Visitors arrive at the cloud pavillion of Amazon Web Services at a technology trade fair on March 14, 2016, in Hanover, Germany. A bug in AWS Web Application Firewall dating back to Black Hat 2013 was patched Oct. 1. (Sean Gallup/Getty Images)

Researchers reported this week that they found a bug in MySQL that left AWS Web Application Firewall (WAF) customers exposed to an SQL injection.

In a blog post, GoSecure’s ethical hackers also confirmed that upon further testing, ModSecurity, a popular WAF for Apache and nginx, were also exposed to an SQL injection.

The researchers said the bug, which they trace back to a Black Hat presentation in 2013, was fixed by AWS on Oct. 1, with public disclosure coming on Wednesday.

Attackers frequently use WAF bypass techniques to evade detection in organizations with WAFs, said Michael Isbitski, technical evangelist at Salt Security. Isbitski said security researchers don’t need to dig deep to realize that WAFs work by comparing application and API traffic (per transaction) against pre-defined rules or filters. If there’s no matching rule, a given request that may be malicious can pass through freely: it’s often referred to as a negative security approach since researchers are looking for “known-bad” requests or patterns.

“For organizations that build or integrate custom applications and APIs, WAFs provide little to no protection,” Isbitski said. “In many cases, WAFs generate a large number of false positives, which wastes cycles of IT teams that must triage alerts to know if an application or API flaw is truly being exploited. This reality often leads organizations to put a WAF in passive or reporting-only mode, so it doesn’t actively block requests whether they be malicious or legitimate.”

SQL injection vulnerabilities are one of the most commonly targeted security issues — especially given that the contents of a database are often the holy grail for an attacker, said Yehuda Rosen, senior software engineer at nVisium. Rosen said if a WAF — particularly one as widely used as Amazon’s WAF — isn’t blocking SQL injections, then it’s almost as bad as not having a WAF at all.

“Since it’s a third-party product, there isn’t much that users could do about it other than audit access logs, as well as do their best to secure their own application code,” Rosen said.

Zach Jones, senior director of detection research at NTT Application Security, said this evasion technique offers a great example — among hundreds — of why organizations need to conduct robust security testing of the underlying application and never rely on a WAF for long-term mitigation of an underlying application flaw. Jones said skilled attackers and security researchers have a long history of discovering workarounds to restore the exploitability of underlying flaws in the presence of an external security control.

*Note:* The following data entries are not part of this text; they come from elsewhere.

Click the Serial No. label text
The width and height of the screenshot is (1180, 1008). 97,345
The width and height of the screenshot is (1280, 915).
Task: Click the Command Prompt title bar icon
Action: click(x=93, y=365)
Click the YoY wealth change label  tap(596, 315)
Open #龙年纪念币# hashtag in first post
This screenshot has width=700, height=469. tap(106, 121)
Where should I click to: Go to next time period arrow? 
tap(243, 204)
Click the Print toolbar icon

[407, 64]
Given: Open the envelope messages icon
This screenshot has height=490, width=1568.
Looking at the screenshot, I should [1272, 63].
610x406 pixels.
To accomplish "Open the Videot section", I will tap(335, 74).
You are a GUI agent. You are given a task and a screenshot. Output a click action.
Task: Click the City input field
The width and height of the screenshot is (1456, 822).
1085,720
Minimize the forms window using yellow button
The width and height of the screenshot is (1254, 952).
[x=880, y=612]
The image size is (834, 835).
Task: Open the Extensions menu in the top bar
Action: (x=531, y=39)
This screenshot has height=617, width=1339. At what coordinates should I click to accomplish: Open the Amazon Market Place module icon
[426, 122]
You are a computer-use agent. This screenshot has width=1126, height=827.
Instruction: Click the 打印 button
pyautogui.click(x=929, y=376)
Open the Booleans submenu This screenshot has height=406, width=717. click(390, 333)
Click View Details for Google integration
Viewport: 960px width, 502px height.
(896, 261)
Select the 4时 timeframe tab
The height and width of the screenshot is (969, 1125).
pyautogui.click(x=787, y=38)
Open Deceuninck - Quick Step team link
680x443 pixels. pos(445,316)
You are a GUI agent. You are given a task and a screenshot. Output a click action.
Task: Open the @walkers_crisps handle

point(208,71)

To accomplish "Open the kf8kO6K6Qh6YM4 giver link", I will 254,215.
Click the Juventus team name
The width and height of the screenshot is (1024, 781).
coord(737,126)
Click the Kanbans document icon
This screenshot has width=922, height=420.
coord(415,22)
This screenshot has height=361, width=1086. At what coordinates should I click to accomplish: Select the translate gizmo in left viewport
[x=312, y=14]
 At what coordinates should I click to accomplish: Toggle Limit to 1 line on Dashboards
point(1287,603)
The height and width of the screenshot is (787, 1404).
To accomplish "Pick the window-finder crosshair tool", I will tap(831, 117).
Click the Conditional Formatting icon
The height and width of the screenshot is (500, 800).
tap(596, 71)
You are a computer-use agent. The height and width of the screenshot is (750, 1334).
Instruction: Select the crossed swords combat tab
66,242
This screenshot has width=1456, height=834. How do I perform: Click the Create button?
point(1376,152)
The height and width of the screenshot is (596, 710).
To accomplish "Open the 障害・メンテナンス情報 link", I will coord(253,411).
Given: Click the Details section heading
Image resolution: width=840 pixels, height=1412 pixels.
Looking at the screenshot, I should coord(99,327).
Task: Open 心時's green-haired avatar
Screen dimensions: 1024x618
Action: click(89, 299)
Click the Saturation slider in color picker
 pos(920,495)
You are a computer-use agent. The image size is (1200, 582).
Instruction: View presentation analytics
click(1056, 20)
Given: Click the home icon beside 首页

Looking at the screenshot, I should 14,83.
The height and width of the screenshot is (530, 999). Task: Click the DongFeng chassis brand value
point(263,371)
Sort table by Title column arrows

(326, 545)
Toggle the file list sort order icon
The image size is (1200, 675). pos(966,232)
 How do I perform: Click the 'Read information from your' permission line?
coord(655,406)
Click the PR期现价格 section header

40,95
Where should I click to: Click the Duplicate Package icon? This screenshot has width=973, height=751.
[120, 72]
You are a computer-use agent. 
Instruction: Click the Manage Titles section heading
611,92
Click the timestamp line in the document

“Perhaps external mitigations will prevent the underlying flaw from being discovered and exploited today, but speaking from two decades of application security testing experience, we know that ‘tomorrow’ is a different story,” Jones said. “If your application is not vulnerable to SQL injection in the first place, then this bypass technique would represent zero risk. However, if the underlying application contains these sorts of coding errors, i.e. lack of query parameterization and you were relying on the protection of the AWS WAF (or possibly others), then attackers could have been exploiting your application flying under your level of visibility.”

Caleb Stewart, security researcher at Huntress, said the ability to bypass the protections provided by a WAF has the potential to have major impact. WAFs can hide real bugs in production software by blocking requests before they get to the protected application, so a bypass of the WAF logic could lead to the discovery of new bugs in common web applications.

“With a reliable bypass, the results could be disastrous, but relies on an underlying application bug coupled with this new WAF bypass technique,” Stewart said. “As always, preventative measures like WAFs should not be your only protection. Code and network audits are important to identify internal bugs before they are exploited in the wild.”

Chuck Everette, director of cybersecurity advocacy at Deep Instinct, added that vulnerabilities around the use of SQL injection are relatively common, dating back more than 10 years. Everette said testing for SQL injection vulnerabilities is a fundamental best practice for pre-code production release testing and remains essential.

“Companies need to step up vulnerability scanning and internal pen testing to identify these risks before malicious actors do,” said Everette. “Vulnerabilities in software are unfortunately widespread and should be expected. No code is 100% secure. As such, the best practice is still to have layered security solutions in place to monitor for abnormal traffic and behavior. Having a prevention-first mindset is critical.”